▶ _PAGE EXCERPT_
__________________________________________________
## Boiler plate

In [1]:
import pandas as pd
import numpy as np
from sklearn import preprocessing
import itertools
import matplotlib.pyplot as plt
from sklearn.metrics import confusion_matrix, precision_recall_fscore_support, accuracy_score, cohen_kappa_score
%matplotlib inline

class_names = ["A", "B", "None"]

In [2]:
def plot_confusion_matrix(cm, classes,
                          normalize=False,
                          title='Confusion matrix',
                          cmap=plt.cm.Blues):
    """
    This function prints and plots the confusion matrix.
    Normalization can be applied by setting `normalize=True`.
    """
    if normalize:
        cm = cm.astype('float') / cm.sum(axis=1)[:, np.newaxis]
    #     print("Normalized confusion matrix")
    # else:
    #     print('Confusion matrix, without normalization')

    # print(cm)

    plt.imshow(cm, interpolation='nearest', cmap=cmap)
    plt.title(title)
    plt.colorbar()
    tick_marks = np.arange(len(classes))
    plt.xticks(tick_marks, classes, rotation=45)
    plt.yticks(tick_marks, classes)

    fmt = '.2f' if normalize else 'd'
    thresh = cm.max() / 2.
    for i, j in itertools.product(range(cm.shape[0]), range(cm.shape[1])):
        plt.text(j, i, format(cm[i, j], fmt),
                 horizontalalignment="center",
                 color="white" if cm[i, j] > thresh else "black")

    plt.tight_layout()
    plt.ylabel('True label')
    plt.xlabel('Predicted label')

### Prepare the test data

In [3]:
df = pd.read_csv("original_data/custdatabase.csv")
df_copy = pd.read_csv("original_data/custdatabase.csv")
print('Test dataset shape {0}, {1}'.format(df.shape[0], df.shape[1]))

# strip the spaces in the header, if present
df = df.rename(columns=lambda x: x.strip())
__________________________________________________
▶ _STORED RECORDS_

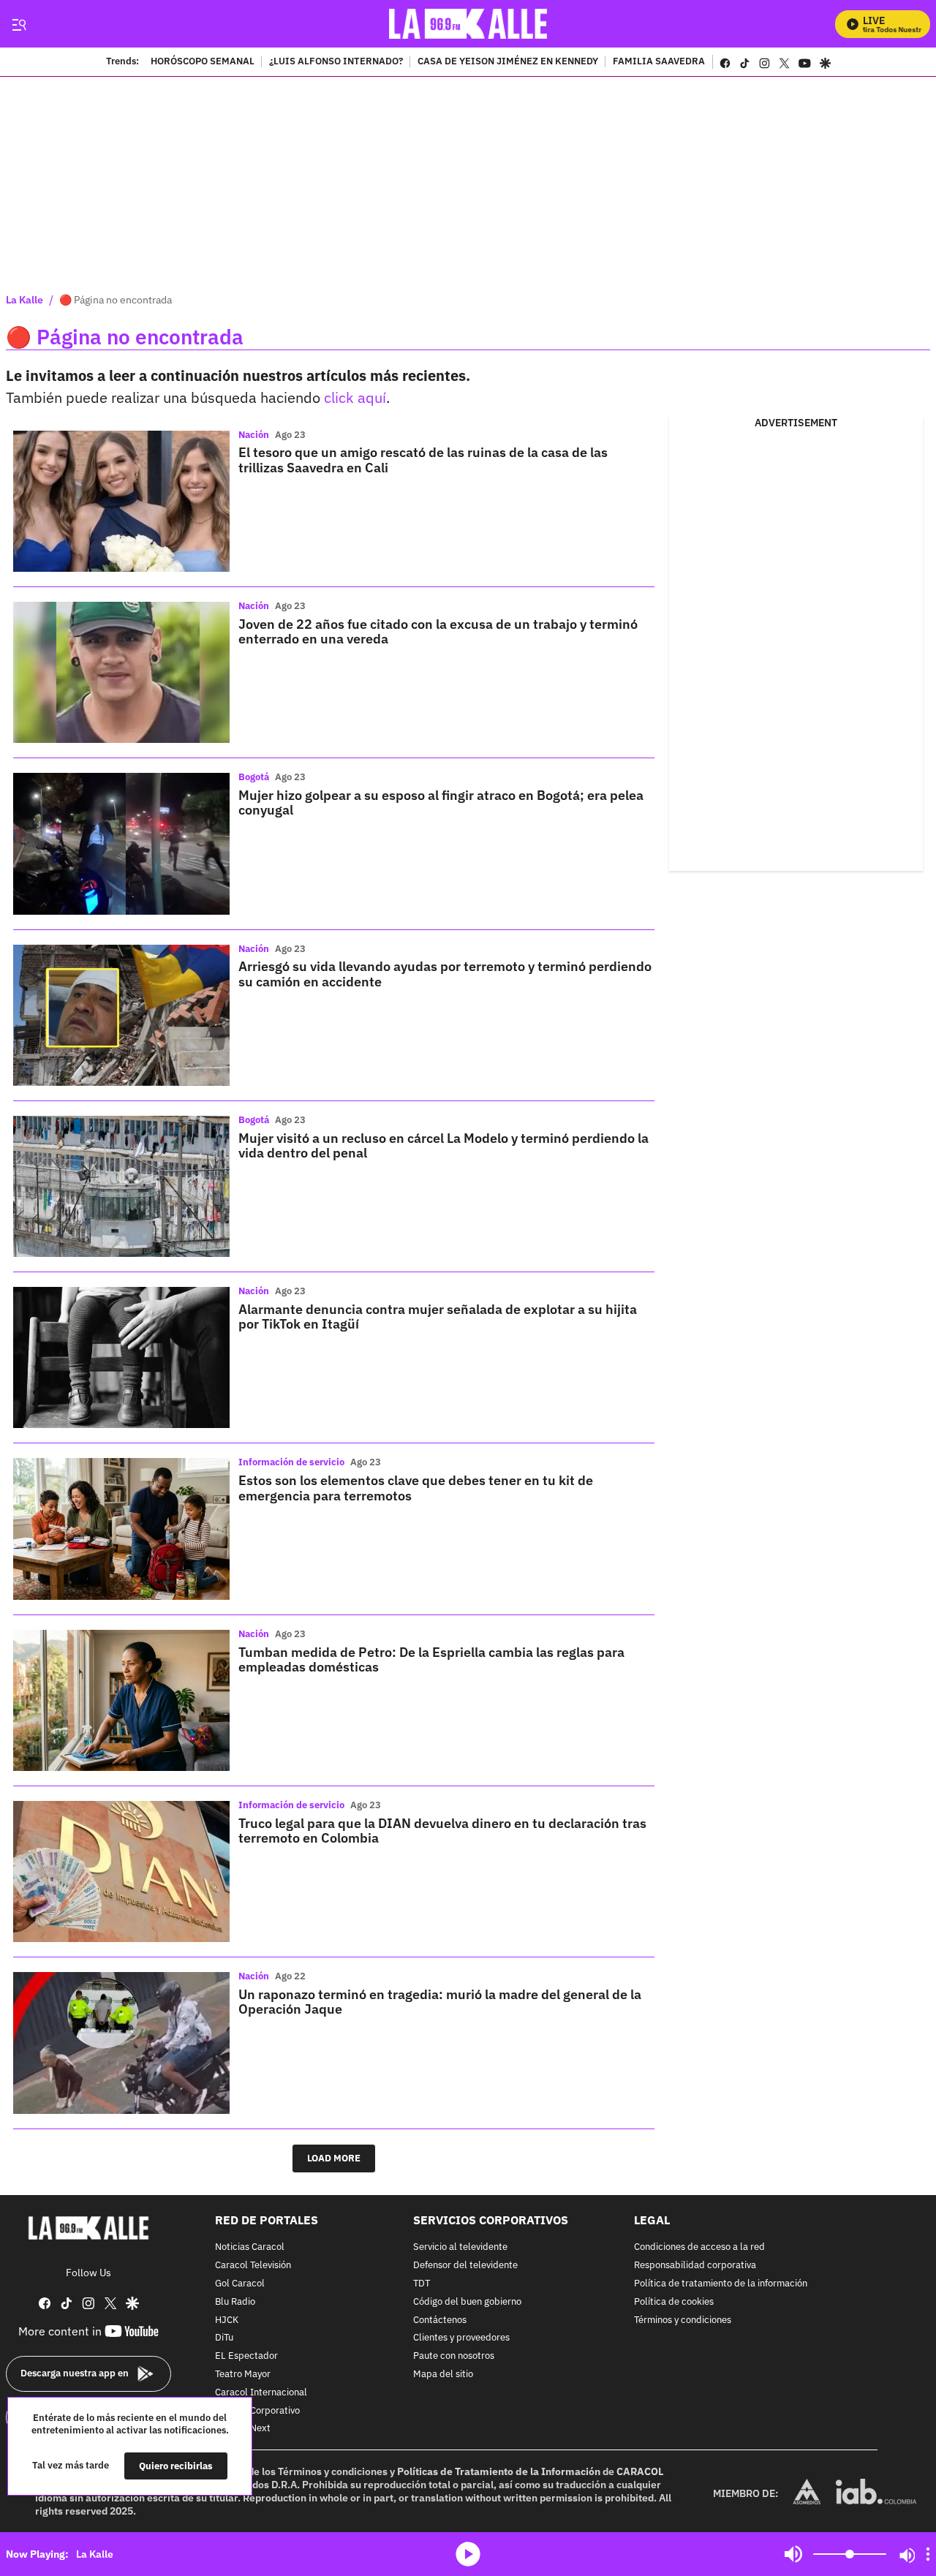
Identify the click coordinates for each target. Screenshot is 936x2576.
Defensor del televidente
__________________________________________________
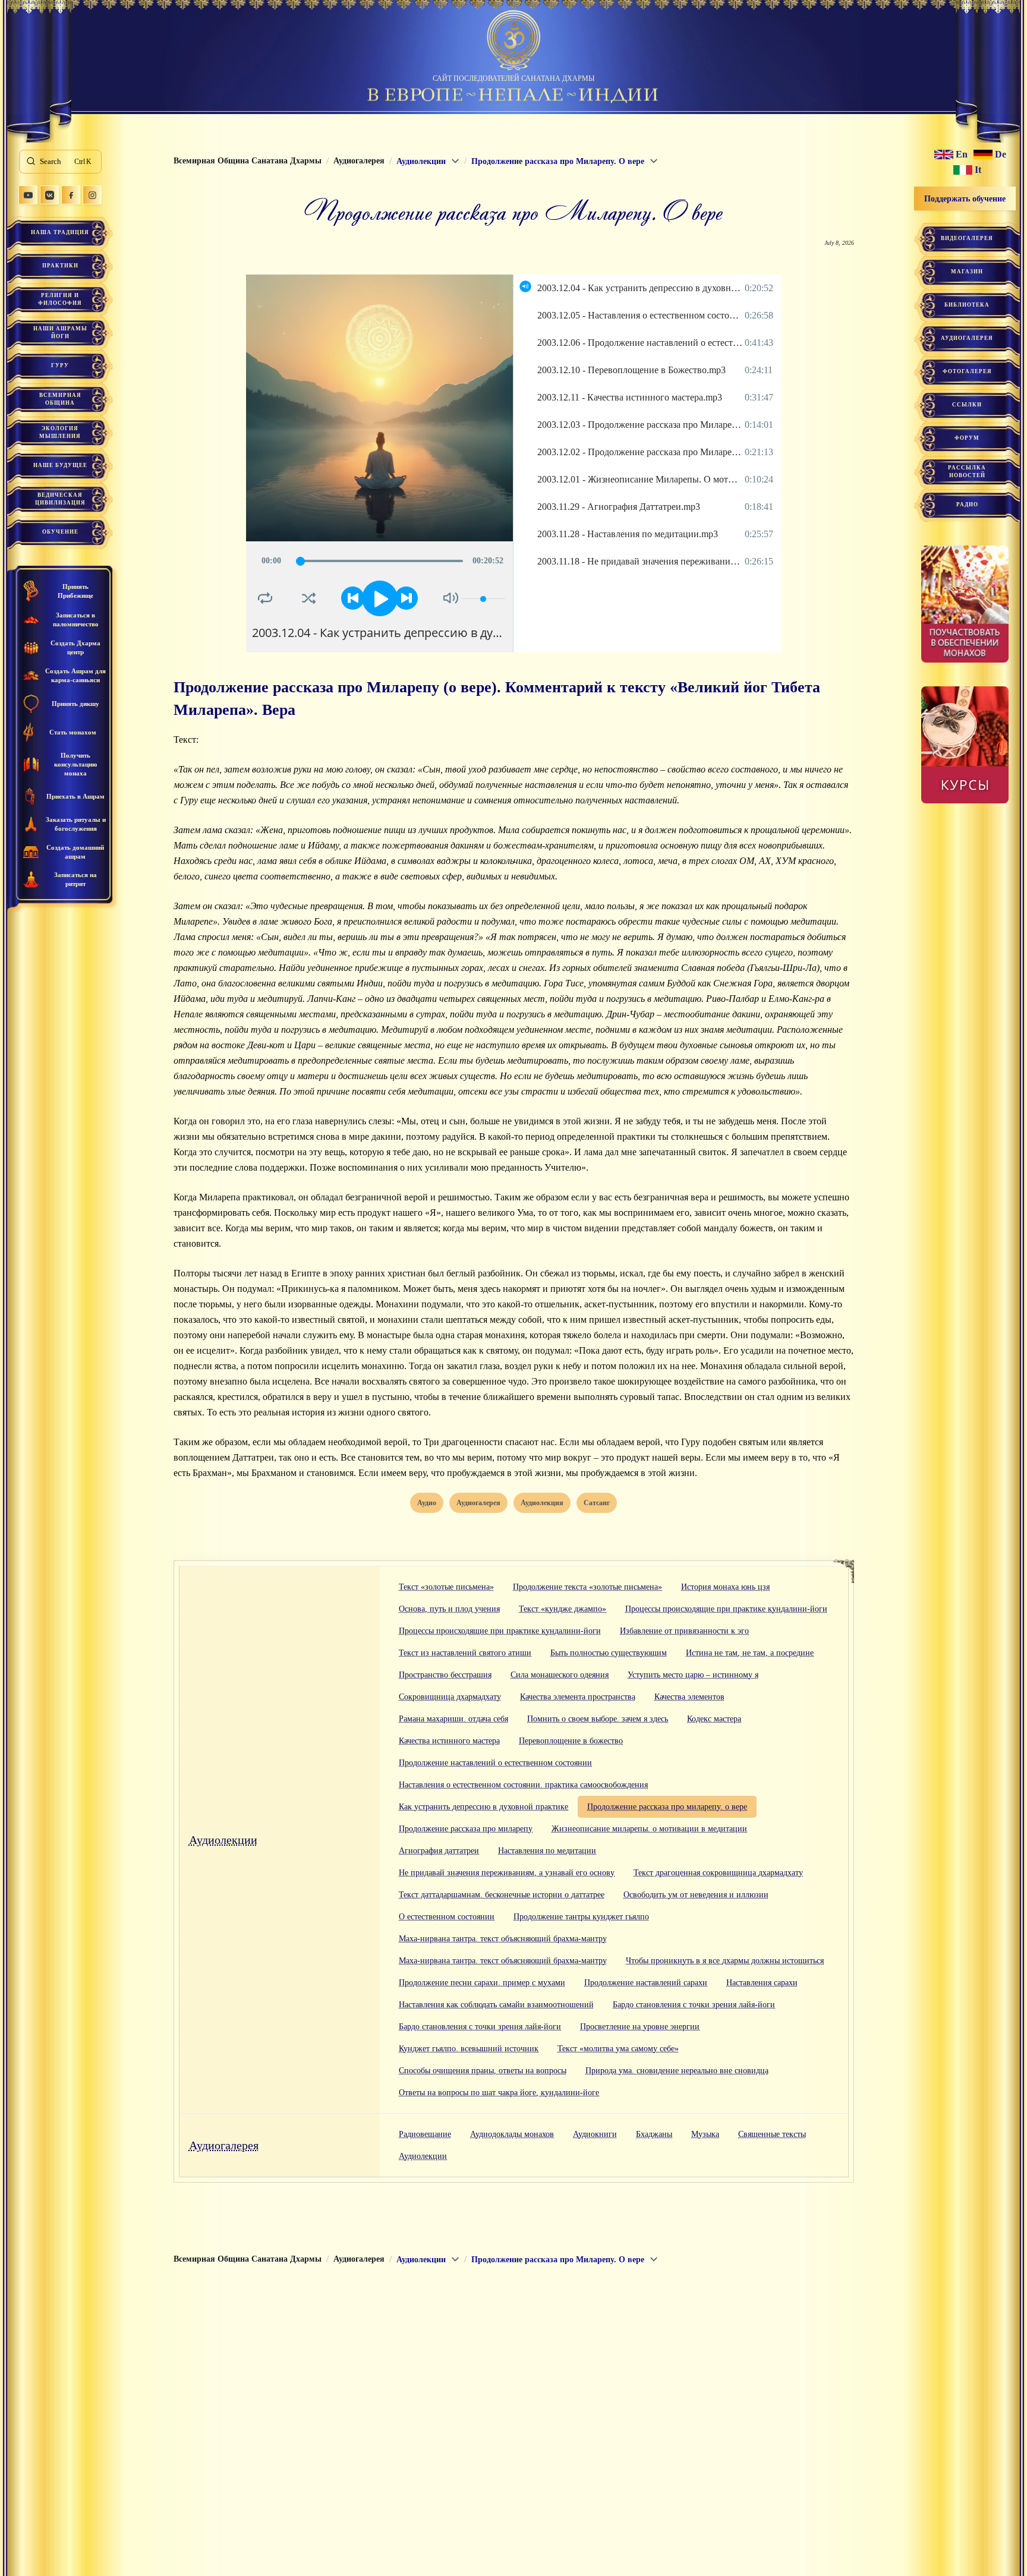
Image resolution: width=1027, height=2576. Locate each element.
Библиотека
__________________________________________________
▶ _WHAT THE TASK ASKS_
Summarize the notebook code excerpt at the top of the page in two sentences.

▶ _ANSWER TO THIS PROBLEM_
The code imports pandas, NumPy, itertools, matplotlib and several scikit-learn tools, sets the class names "A", "B" and "None", and defines a function that plots a confusion matrix, with normalization applied when `normalize=True`. It then prepares the test data by reading original_data/custdatabase.csv into two DataFrames, printing the dataset's shape, and stripping any spaces from the column headers.